Bewertung: 3.5 / 5
Nathalie ist Ende 50, Philosophielehrerin und Autorin philosophischer Lehrbücher. Sie lebt mit ihrem Ehemann, einem Philosophiedozenten, und ihren beiden erwachsenen Kindern in einem etablierten, intellektuell geprägten Haushalt in Paris. Nathalie kümmert sich um ihre labile, besitzergreifende Mutter, fördert einen talentierten, ehemaligen Schüler, sie führt den Haushalt und scheint mit ihrem Leben in Einklang. Doch dann beginnen unerwartete Ereignisse sämtliche Bereiche ihres Alltags umzuwälzen: ihr Verlag stuft Nathalies Lehrbücher als unzeitgemäß und nicht weiter tragbar ein, ihr Lieblingsschüler schlägt einen anderen geistigen Weg ein. Dann verstirbt Nathalies Mutter und ihr Mann verlässt sie für eine jüngere Frau.

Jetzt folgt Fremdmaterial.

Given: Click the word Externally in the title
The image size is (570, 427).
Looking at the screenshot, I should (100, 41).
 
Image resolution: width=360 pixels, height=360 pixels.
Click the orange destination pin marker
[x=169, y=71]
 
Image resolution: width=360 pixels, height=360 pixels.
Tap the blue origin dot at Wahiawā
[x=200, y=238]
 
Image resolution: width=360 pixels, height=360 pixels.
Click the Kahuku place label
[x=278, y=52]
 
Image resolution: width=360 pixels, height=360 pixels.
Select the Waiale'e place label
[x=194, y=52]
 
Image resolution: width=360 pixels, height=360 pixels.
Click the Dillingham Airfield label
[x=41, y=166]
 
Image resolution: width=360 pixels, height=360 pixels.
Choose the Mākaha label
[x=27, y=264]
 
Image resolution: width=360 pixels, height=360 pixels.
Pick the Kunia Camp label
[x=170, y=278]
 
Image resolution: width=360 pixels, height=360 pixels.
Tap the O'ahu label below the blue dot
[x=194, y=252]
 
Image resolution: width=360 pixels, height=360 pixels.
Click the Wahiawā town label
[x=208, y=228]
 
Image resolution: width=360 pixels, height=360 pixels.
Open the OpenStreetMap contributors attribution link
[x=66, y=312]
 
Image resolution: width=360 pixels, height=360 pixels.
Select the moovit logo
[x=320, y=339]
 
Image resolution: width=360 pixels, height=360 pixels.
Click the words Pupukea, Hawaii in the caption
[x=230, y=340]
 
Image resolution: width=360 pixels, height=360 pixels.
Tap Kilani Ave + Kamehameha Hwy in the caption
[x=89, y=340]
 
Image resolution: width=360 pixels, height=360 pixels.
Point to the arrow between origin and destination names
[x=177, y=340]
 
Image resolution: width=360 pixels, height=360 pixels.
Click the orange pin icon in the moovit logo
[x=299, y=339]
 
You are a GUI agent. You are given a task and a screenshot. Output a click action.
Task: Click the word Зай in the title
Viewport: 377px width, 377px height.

Nun steht Nathalie vor der Aufgabe, ihr Leben neu ordnen zu müssen.
In ihrer fünften Regiearbeit zeichnet die Filmemacherin Mia Hansen-Løve das Porträt ihrer Protagonistin und demonstriert dabei ein außerordentlich feines Gespür für leise Töne und prononcierte Nuancen. Hansen-Løve erzählt die einschneidende Phase aus dem Leben einer Frau jenseits der 50 äußerst präzise und ohne jegliche Dramatisierung mit pointierten Dialogen.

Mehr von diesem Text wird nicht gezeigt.